◆ Dataset entries:
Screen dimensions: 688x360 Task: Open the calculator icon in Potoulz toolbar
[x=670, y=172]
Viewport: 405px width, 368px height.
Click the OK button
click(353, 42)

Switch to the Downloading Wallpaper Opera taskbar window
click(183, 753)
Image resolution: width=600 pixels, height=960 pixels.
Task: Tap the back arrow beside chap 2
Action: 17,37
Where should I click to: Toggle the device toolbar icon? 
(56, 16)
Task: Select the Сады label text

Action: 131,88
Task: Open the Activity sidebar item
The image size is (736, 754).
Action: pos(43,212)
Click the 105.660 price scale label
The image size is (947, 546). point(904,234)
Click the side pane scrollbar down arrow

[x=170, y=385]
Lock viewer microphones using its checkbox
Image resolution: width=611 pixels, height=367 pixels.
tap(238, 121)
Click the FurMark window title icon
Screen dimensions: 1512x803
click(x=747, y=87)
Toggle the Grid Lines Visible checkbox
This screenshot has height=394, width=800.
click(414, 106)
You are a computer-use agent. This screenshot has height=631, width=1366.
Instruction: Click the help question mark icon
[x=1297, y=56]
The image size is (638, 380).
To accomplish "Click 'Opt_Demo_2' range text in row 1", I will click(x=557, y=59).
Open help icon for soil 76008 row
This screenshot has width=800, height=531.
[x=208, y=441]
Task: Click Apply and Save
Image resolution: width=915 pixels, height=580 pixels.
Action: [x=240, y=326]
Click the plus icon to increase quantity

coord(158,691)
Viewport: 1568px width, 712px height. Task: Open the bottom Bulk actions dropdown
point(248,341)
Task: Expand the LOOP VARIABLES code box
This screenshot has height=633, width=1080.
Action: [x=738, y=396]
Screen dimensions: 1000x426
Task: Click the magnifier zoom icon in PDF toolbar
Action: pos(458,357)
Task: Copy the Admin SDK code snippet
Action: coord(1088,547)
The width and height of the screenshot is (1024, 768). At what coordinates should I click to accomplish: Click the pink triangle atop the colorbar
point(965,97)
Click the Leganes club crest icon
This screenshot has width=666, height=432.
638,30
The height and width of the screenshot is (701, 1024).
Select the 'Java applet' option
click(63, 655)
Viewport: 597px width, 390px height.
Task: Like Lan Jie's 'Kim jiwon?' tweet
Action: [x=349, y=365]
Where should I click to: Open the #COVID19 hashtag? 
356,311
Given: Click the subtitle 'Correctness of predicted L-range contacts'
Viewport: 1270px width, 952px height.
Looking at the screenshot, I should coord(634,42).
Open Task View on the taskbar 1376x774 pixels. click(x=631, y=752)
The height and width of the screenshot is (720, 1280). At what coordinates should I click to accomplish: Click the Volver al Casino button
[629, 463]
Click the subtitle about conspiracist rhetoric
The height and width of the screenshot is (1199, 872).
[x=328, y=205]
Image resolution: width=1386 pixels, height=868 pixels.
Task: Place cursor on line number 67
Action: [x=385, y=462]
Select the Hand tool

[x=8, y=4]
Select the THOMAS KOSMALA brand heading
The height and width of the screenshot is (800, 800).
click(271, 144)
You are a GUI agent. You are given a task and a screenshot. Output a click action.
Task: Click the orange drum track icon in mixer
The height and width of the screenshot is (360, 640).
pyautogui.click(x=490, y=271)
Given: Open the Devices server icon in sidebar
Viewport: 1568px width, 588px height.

◆ WHAT YOU ARE ASKED TO DO: What you give back should be only the lines of the records above, starting at the line with "Click the OK button" and ending at the line with "The image size is (638, 380).", restated word for word.

◆ TASK SOLUTION:
Click the OK button
click(353, 42)

Switch to the Downloading Wallpaper Opera taskbar window
click(183, 753)
Image resolution: width=600 pixels, height=960 pixels.
Task: Tap the back arrow beside chap 2
Action: 17,37
Where should I click to: Toggle the device toolbar icon? 
(56, 16)
Task: Select the Сады label text

Action: 131,88
Task: Open the Activity sidebar item
The image size is (736, 754).
Action: pos(43,212)
Click the 105.660 price scale label
The image size is (947, 546). point(904,234)
Click the side pane scrollbar down arrow

[x=170, y=385]
Lock viewer microphones using its checkbox
Image resolution: width=611 pixels, height=367 pixels.
tap(238, 121)
Click the FurMark window title icon
Screen dimensions: 1512x803
click(x=747, y=87)
Toggle the Grid Lines Visible checkbox
This screenshot has height=394, width=800.
click(414, 106)
You are a computer-use agent. This screenshot has height=631, width=1366.
Instruction: Click the help question mark icon
[x=1297, y=56]
The image size is (638, 380).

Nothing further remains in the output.